The governor further said that the STF, which it had been hoped would remain solvent for another three or four years, will “probably run out by July 1 of next year” in the face of the pandemic and the hit on gas tax revenues.

Asked if he might entertain revisiting the contentious issue of highway tolls, Lamont said he would be looking at a number of possible solutions to shore up the STF.

In a joint statement, Senate President Pro Tempore Martin Looney (D-New Haven) and Senate Majority Leader Bob Duff (D-Norwalk) said the revenue estimates “should come as a surprise to no one. American states will lose two-thirds of a trillion dollars in tax revenue over the next three years, according to the Congressional Budget Office – and those states have just $75 billion combined in their rainy day funds.
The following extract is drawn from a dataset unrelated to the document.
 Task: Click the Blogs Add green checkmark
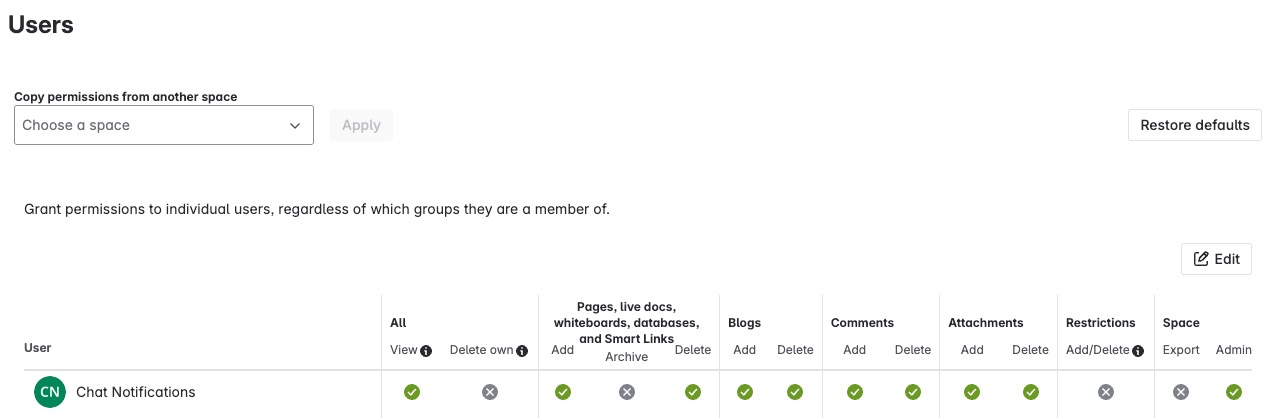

“Fortunately, due to foresight and smart fiscal policy, Connecticut is in a much better position than most other American states to weather this fiscal downturn, at least in the short term. Connecticut has 47.4 days’ worth of daily expenses in our $2.5 billion rainy day fund; the national average is about half that, or just 28 days, according to the Pew Trusts. For contrast, Massachusetts has 31 days of budget reserves, South Carolina has 24 days, Florida 16 days, Kentucky four days, and Kansas has no budget reserve at all.”

“We still face many difficult months ahead as the tendrils of the COVID-19 pandemic will continue to infect our economy and our recovery,” the senators concluded, “but for the time being, Connecticut is in a stronger position than most states, thanks to our fiscal prudence and the safeguarding of our budget reserve.”